• _Selected passage_:
*-*-*

Data Warehouse Design - ayaohsu/Personal-Resources GitHub Wiki
Data Warehousing Design
BI Category | Data Model |
---|---|
Basic reporting | Dimensional |
Online analytical processing (OLAP) | Dimensional |
Predictive analytics | Data mining/specialized |
Exploratory analytics | Data mining/specialized |
Principles of Dimensionality
Measurement (avg salary) + Context (group or filter) -> data-driven decisions Or, "Fact" + "Dimension"
By: "sliced and grouped" by values of the entire dimension
For: One or more specific values from within the entire dimension
Star Schema And Snowflake Schema
Star schema: all dimensions along a given hierarchy in one dimension table (ex: faculty - department - college, in one table)
Snowflake schema: Each dimension in its own table. One table for each level of a hierarchy.
Natural Key vs Surrogate Key
Natural keys "travel" from source systems with the rest of the data
Best practice: Use surrogate keys in data warehousing, generated by the database itself (or a supplemental "key management" system). Reason: DW remains immune to operational change by not using natural key with business meanings.
Dimensional Modeling
4 Types of Fact Tables
- Transaction fact tables
- Periodic snapshot fact tables
- Accumulating snapshot fact tables
- Factless fact tables
- Recording occurrences
- Recording relationships
2 or more facts can be stored in the same fact table if:
- Facts available at the same grain (level of detail)
- Facts occur simultaneously
Ex:
Tuition bill and tuition payment cannot be put together (not simultaneously, different business processes)
Tuition billed amount and activities fees billed amount can be put together.

*-*-*

• _Provided material_:
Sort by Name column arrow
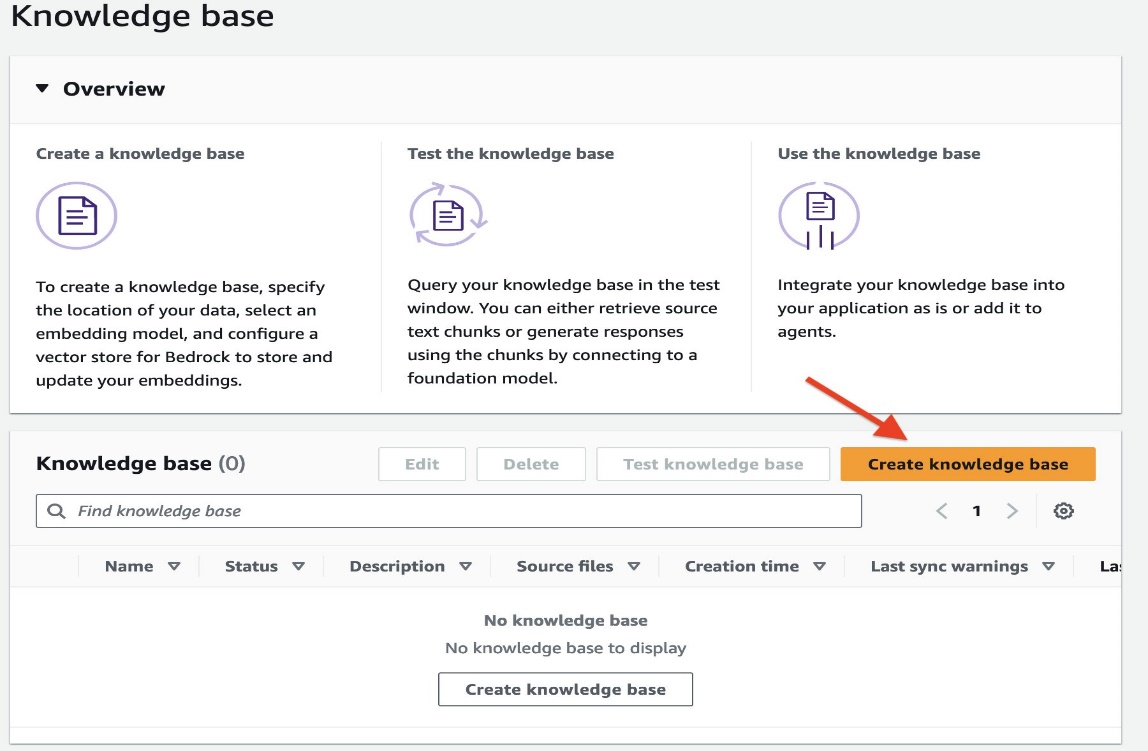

*-*-*

• _Task to complete_: Carry the data warehouse design notes forward from their final line, keeping the same terse note style.

• _Written response_:
Primary key of a fact tables is the combination of all foreign keys relating back to dimension tables
Slowly Changing Dimensions
Techniques to manage history within data warehouse
Three main policies for historical data
- Overwrite old data; no history retention (type 1) - overwrite
- Maintain unlimited history (type 2) - new row
- Maintain limited history (type 3) - new column
It is not uncommon to mix multiple slowly changing dimension techniques within the same dimension. When type 1 and type 2 are both used in a dimension, sometimes a type 1 attribute change necessitates updating multiple dimension rows. --- Kimball "The Data Warehouse Toolkit"
ETL Design
Best Practices
- All possible operational data from all sources --> "Change Data Capture" --> New and modified data for DW
- Process dimension tables before fact tables --> so the foreign keys exist before fact table process
- Opportunities for parallel processing
Design decisions
- SCD (type 1/2/3)
- Star/Snowflake schema
- Append/In-Place Update/Complete Replacement/Rolling Append
- Fact table type (transaction/periodic snapshots/accumulating snapshots/factless)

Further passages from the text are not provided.